We didn’t change the logo. Instead, we revamped it by putting a chiclet in front that showed what we were becoming—a platform that customers could use to consume the technology and services that aligned with their business strategy. We showed the difference between our platform and taking a rigid off-the-shelf solution. Emotive Brand’s work on the logo brought the platform into focus and they gave us a fresh color palette. They also inspired strategies on how to bring that to the company, both internally and externally. We also revamped our sales decks. As a result, the sales teams were excited and it gave them new energy. People started looking at us in a different way. We became a sophisticated platform and solutions provider that people saw as innovative versus old.
The employer brand side is just as important. We wanted to help the publishing industry survive and thrive. That became the rallying cry for our employees. They really believed that what they were doing was important—not only to themselves but beyond ad tech. Our tagline was “What you do @PubMatic matters.”

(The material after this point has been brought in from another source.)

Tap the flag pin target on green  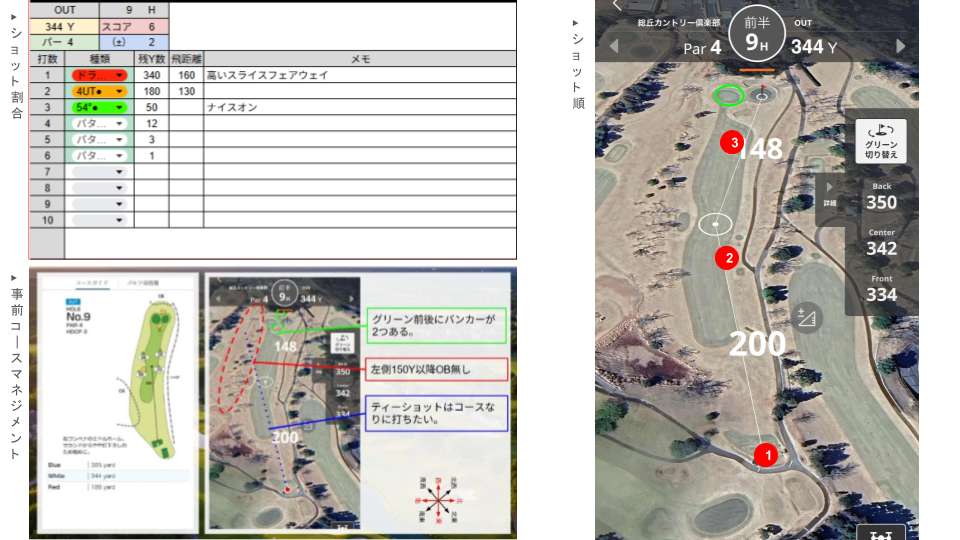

Finally, PubMatic has a diverse employee set with all different cultures. A lot of the offices were distant and disassociated with the brand. They felt the company revolved around our RedWood City headquarters and our New York office where the president is located, and that it wasn’t inclusive. When we landed on the “Helping Publishers Thrive” motif, we brought that to life visually through elements with the old publishing aspect. We took images of our employees, and they became the brand. This made them feel that they were part of a bigger company. It was really impactful, especially on retention and recruiting. Emotive gave us a fresh look, and it’s still being used today. I’m proud of both elements, even though I’m no longer with the company. You know something is having an impact when elements of it still exist and thrive. Emotive was a tremendous partner in helping us get there.
How did you come to work with Emotive Brand?
We found Emotive Brand by word of mouth in the Bay Area. Our head of HR heard about them. They fit our ethos—hardworking and smart. Plus, they weren’t too big of a company. They were agile, adaptive, high-energy, and collaborative. They also had a good portfolio that helped put them over the top.
How much have you invested with Emotive Brand?
We spent between $50,000 and $200,000 over the course of our relationship. They weren’t cheap, but they weren’t overly expensive. They were smart about how they structured it. We got our money’s worth and more.
What is the status of this engagement?
We started working with them in March of 2015 and we rolled everything at our sales conference in January of 2016.